The time value of money

Present value and future value

4 min

The compound-interest formula connects two points in time. Reading it forward gives future value; reading it backward gives present value. Mastering both directions is the whole game.

Future value — pushing money forward

Future value (FV) answers: how much will an amount today be worth later?

FV = PV * (1 + i)^n

Invest R$ 5,000 at 0.8% per month for 24 months:

FV = 5000 * (1.008)^24 = 5000 * 1.21036 = 6,051.81

Present value — pulling money back

Present value (PV) answers the reverse: how much is a future amount worth today? Rearranging the formula:

PV = FV / (1 + i)^n

You are promised R$ 6,051.81 in 24 months and the relevant rate is 0.8% per month:

PV = 6051.81 / (1.008)^24 = 6051.81 / 1.21036 = 5,000

The two operations are mirror images: FV scales an amount up by a growth factor, PV scales an amount down by the same factor.

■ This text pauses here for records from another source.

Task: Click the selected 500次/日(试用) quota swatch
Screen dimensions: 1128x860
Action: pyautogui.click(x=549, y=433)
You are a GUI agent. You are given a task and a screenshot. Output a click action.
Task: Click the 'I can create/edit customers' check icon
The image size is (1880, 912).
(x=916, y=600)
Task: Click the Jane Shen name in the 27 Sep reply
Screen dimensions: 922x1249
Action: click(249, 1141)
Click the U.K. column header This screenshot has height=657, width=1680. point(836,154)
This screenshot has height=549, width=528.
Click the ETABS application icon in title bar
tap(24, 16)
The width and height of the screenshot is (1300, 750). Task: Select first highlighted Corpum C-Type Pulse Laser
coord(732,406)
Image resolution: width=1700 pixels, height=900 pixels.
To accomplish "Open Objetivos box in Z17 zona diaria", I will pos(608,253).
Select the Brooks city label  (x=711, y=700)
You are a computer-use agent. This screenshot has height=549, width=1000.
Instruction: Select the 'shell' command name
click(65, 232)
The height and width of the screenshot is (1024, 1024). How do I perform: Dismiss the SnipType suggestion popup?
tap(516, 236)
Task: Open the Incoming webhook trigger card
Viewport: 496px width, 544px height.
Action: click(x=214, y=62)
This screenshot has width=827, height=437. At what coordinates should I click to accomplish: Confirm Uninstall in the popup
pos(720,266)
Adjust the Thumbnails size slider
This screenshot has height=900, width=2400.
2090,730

Why this matters for investing

Every asset — a stock, a bond, a rental property — is ultimately worth the present value of the cash it is expected to produce. When you compare an investment that pays 1,000 units next year against one that pays 1,050 units in two years, you cannot compare them directly. You must bring both to today's value at the same rate first. That single discipline underlies valuation, the topic of the next lesson.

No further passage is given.